OBJECTIVE => Reproduce the rows from the line containing "Image resolution: width=1342" through the end of the rows, inclusive, keeping the requests unchanged. Scale every coordinate in the answers by 0.4 and round to whole numbers, with halves rounded up.

DATA FOR THE TASK =>
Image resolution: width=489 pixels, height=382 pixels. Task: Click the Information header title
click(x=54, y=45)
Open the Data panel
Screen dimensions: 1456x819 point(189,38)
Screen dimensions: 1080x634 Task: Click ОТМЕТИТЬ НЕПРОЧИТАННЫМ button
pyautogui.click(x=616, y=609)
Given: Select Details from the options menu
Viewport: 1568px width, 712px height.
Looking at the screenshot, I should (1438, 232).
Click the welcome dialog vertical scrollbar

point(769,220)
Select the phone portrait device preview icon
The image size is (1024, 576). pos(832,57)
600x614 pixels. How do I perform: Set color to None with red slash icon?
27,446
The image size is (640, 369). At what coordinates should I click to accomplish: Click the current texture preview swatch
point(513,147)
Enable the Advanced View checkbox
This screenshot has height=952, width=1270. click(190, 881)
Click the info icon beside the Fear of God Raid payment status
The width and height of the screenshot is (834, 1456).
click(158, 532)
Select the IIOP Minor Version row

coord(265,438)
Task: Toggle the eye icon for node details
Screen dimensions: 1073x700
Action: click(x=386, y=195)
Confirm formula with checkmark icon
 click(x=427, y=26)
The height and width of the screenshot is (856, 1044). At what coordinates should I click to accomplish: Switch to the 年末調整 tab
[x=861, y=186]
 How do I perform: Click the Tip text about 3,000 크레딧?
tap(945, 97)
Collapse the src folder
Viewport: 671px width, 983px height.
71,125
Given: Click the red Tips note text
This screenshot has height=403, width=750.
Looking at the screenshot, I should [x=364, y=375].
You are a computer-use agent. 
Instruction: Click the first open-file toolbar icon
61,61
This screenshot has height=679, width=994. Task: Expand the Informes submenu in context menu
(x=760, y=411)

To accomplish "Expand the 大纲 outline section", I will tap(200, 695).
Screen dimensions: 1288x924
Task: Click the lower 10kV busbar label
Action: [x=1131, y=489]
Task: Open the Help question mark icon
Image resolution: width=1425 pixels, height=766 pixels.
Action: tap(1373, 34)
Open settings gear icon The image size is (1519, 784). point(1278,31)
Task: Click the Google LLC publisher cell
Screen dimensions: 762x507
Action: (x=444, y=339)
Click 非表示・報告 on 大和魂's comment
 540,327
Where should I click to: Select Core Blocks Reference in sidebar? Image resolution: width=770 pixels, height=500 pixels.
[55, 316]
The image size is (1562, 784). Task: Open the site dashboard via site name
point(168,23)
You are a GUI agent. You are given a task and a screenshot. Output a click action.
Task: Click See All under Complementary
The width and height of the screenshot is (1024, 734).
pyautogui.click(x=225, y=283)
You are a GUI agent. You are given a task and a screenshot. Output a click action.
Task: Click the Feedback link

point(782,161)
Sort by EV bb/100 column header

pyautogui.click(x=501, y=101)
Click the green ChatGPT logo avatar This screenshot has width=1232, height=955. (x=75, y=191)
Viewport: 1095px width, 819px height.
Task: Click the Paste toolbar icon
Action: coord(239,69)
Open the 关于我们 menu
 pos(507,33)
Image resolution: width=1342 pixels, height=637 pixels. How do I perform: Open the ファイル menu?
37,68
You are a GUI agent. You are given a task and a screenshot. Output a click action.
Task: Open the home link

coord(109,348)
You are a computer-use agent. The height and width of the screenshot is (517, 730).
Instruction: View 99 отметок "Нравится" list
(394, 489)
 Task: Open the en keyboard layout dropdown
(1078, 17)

RESULT FOR THIS TASK =>
Image resolution: width=1342 pixels, height=637 pixels. How do I perform: Open the ファイル menu?
15,27
You are a GUI agent. You are given a task and a screenshot. Output a click action.
Task: Open the home link

coord(44,139)
You are a computer-use agent. The height and width of the screenshot is (517, 730).
Instruction: View 99 отметок "Нравится" list
(158, 196)
 Task: Open the en keyboard layout dropdown
(431, 7)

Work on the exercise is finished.